# To do:
From the line containing "TZQ (23, 1469)" down to the last line of the data, output each line word for word and include nothing else.

=== Section Start ===

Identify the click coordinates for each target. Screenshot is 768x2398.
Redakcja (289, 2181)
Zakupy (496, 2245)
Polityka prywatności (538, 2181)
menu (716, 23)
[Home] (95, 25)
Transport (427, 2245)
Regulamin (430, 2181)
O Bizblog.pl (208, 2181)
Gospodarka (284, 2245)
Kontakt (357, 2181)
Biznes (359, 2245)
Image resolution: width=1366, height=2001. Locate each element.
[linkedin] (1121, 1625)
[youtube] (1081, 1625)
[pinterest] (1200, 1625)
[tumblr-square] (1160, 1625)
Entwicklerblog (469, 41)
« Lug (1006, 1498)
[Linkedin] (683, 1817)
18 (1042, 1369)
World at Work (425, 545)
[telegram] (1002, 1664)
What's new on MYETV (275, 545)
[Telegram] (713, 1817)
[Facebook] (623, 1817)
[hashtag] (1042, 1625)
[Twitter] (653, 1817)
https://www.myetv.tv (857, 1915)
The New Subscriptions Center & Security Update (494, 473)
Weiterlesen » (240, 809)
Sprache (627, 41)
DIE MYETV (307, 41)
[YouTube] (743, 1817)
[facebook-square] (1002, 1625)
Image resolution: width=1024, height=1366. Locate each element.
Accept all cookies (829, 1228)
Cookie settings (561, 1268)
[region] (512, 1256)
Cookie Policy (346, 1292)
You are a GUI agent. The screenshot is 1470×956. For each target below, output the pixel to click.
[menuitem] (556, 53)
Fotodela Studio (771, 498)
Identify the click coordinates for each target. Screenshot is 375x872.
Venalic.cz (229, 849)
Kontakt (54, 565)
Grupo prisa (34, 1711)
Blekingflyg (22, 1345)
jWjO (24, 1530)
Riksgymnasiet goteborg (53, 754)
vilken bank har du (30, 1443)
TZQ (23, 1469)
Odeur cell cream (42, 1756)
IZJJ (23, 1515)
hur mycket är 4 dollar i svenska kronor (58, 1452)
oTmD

=== Section End ===

# Result of the exercise:
TZQ (23, 1469)
Odeur cell cream (42, 1756)
IZJJ (23, 1515)
hur mycket är 4 dollar i svenska kronor (58, 1452)
oTmD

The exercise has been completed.